● **Exercise**:
Beginning at the line with "This screenshot has height=819, width=1456." in the records below, return each line up to and including the last, exactly as it stands, but not the pictures.

[Pixel coordinate grounding data]
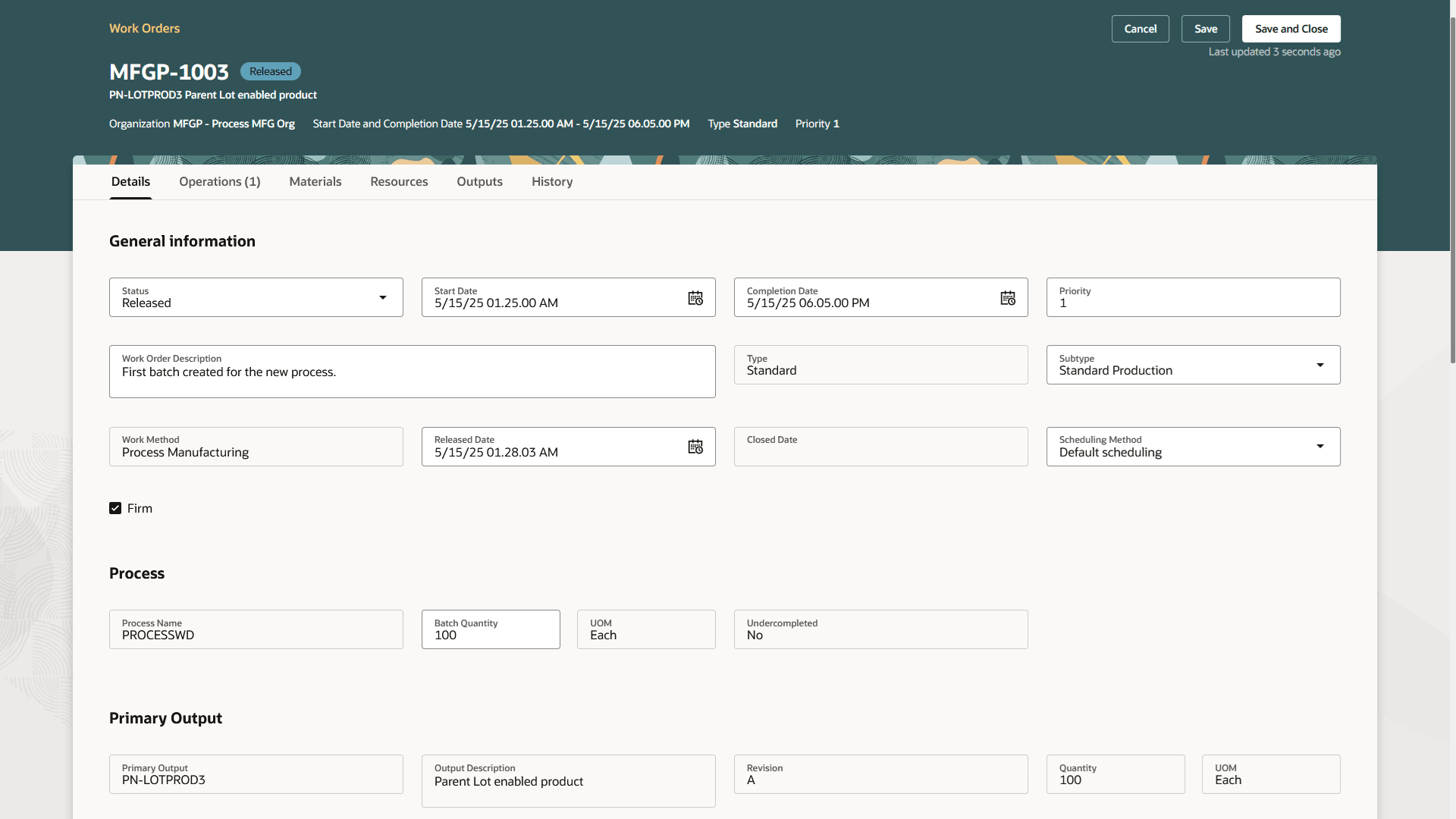Switch to the Operations (1) tab
This screenshot has width=1456, height=819.
[x=219, y=181]
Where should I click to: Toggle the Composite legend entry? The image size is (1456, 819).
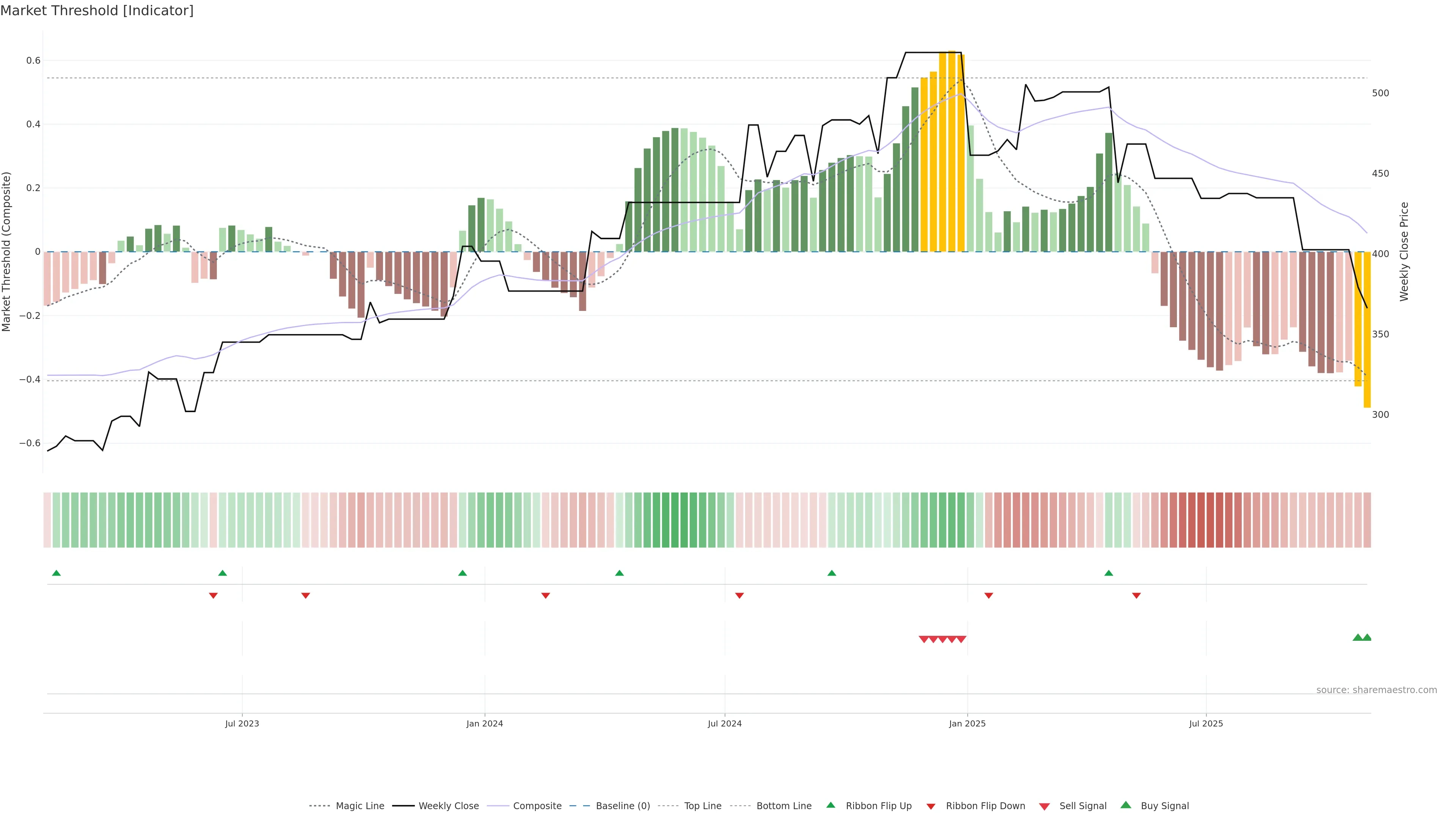(537, 806)
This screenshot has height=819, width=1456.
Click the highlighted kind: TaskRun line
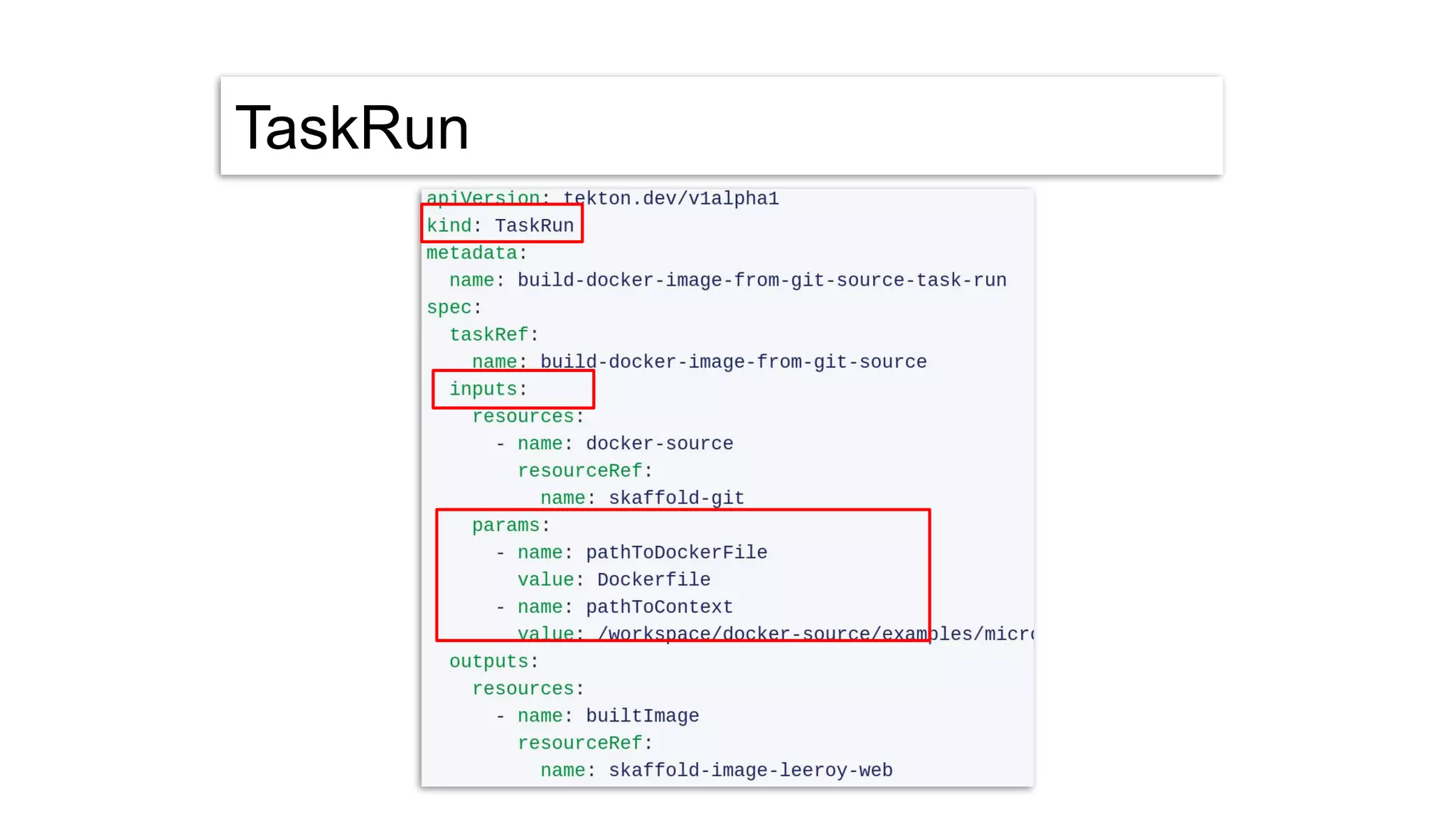click(500, 225)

● **Task result**:
This screenshot has height=819, width=1456.
Click the highlighted kind: TaskRun line
click(500, 225)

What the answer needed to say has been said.